Learn from what happened and stop taking yourself and everything so seriously.
hannanist:
Wild story, but what bemuses me the most is this: After listing every single thing that she listed that she was right about, that you would argue with her about the pineapple cake, even though by you telling this story here, it's clear that she is sharp and observant.
I know I'm extrapolating here some, but it sounds like she constantly had to try to tell you things and you rigidly stood by your opinion no matter what.
Here you go doing it again, no wonder she is fucking with you by teasing you with asking your mom.
This type of stubborn disbelief and refusal to accept that someone else's observations and deductions could be correct are a great way to lose partners and friends.
Doubling down to continue doing the same after baiting the argument by apologizing for not believing her (you did do that, right?) is an extra level of facepalm, respectfully.

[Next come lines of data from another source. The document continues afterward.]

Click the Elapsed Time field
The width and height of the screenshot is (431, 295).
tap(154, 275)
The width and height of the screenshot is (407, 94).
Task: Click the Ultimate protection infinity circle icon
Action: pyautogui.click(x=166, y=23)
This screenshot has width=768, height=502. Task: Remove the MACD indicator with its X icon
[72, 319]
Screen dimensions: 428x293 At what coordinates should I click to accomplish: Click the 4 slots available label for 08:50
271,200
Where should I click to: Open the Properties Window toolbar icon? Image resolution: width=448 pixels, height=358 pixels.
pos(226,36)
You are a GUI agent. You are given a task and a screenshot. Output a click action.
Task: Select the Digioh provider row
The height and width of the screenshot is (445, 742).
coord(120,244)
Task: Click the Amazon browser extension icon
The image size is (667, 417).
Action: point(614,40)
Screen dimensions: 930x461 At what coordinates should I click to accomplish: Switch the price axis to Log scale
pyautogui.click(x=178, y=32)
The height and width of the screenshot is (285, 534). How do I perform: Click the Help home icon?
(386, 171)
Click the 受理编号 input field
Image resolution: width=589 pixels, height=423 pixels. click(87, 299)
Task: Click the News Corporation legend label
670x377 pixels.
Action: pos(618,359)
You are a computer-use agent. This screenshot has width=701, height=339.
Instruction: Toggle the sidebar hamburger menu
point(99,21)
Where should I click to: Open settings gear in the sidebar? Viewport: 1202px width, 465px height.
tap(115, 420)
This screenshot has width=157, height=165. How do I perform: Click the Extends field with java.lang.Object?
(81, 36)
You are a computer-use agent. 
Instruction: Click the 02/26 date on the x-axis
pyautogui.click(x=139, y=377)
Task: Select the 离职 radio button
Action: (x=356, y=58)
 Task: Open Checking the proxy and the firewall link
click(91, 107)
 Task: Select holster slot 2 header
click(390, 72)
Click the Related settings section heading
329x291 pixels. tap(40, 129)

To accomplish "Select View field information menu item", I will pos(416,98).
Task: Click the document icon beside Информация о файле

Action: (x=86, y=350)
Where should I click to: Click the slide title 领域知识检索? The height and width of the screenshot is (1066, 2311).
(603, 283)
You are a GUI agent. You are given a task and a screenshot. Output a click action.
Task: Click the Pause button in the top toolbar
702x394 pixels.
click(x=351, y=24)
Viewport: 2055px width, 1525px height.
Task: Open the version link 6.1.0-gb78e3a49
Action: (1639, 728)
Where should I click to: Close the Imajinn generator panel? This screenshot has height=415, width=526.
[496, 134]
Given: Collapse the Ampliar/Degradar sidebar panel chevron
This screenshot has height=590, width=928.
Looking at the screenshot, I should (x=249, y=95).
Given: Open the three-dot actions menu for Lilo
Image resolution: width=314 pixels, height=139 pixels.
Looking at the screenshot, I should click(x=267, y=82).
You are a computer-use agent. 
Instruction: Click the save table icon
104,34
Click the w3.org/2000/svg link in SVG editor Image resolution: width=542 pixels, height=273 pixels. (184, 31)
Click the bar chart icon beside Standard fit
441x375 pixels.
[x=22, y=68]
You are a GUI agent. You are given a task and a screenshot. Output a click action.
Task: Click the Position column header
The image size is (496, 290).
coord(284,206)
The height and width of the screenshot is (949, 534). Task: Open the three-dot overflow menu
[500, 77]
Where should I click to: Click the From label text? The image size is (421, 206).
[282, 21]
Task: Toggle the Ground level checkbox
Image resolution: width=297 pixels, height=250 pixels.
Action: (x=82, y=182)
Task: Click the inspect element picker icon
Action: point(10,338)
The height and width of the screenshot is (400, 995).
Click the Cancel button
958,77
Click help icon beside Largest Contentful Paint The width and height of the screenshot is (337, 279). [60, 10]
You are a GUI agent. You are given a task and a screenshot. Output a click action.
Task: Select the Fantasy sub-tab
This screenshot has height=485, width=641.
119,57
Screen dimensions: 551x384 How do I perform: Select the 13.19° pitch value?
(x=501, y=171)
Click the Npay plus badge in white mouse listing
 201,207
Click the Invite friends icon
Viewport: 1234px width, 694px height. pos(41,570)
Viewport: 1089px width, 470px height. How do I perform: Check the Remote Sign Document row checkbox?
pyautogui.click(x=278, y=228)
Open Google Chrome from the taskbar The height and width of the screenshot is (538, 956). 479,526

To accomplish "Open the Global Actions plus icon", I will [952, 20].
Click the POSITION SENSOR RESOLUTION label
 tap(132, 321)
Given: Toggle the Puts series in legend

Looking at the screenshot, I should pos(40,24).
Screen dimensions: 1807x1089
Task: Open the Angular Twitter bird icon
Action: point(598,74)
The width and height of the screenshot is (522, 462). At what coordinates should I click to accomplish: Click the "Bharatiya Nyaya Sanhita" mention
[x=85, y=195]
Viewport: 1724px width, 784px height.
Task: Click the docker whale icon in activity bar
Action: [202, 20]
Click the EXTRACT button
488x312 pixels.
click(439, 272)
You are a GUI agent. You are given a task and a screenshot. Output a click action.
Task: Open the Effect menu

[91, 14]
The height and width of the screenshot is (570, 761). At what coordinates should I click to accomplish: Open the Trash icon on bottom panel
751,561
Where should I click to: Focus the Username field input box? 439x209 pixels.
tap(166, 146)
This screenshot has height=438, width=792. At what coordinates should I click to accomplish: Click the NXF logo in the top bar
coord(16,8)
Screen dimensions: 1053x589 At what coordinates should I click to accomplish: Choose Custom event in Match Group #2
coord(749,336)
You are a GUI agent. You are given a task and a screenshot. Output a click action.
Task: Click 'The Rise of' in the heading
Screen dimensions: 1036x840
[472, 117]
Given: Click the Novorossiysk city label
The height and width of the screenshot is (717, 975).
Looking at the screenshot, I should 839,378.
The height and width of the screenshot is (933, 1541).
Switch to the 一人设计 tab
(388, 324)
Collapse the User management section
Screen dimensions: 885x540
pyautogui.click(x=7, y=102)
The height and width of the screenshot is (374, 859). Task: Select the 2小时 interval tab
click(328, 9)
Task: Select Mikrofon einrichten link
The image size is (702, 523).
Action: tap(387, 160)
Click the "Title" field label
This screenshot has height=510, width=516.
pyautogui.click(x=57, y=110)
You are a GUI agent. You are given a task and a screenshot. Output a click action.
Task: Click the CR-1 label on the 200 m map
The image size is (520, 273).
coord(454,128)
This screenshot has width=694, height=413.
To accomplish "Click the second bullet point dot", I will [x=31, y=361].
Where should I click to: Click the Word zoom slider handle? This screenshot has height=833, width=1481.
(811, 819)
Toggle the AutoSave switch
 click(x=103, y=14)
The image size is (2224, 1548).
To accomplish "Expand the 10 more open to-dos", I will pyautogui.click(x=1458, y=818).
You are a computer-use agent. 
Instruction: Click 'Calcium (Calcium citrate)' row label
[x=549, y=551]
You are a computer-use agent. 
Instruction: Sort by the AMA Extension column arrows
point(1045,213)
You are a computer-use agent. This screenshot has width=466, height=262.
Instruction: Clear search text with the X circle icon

We can help ourselves become less rigid with therapy. I'm still working on this shit. Trust me you do not want to grow into an old completely rigid person who can't listen to or trust other people's observations. I've seen plenty of old people this way and they're all lonely.
akillerofjoy:
So, to summarize, you call your ex, you say hello with one of the most vile lines you could possibly say in Afrikaans, and the entire purpose of that call was to gossip about some business that has nothing to do with either one of you. Then, you decide that the value of that pointless conversation is so high that it must be shared with the rest of the world, and you take it to Reddit.
Cool.
I don’t know how I’ve been living without knowing what your dad’s favorite mug says on it.
spudsbottom:
Why would you even tell her? Why is she still in the family chat? Why even bother arguing? This whole interaction is weird as hell, and the situation in general comes across as creative writing.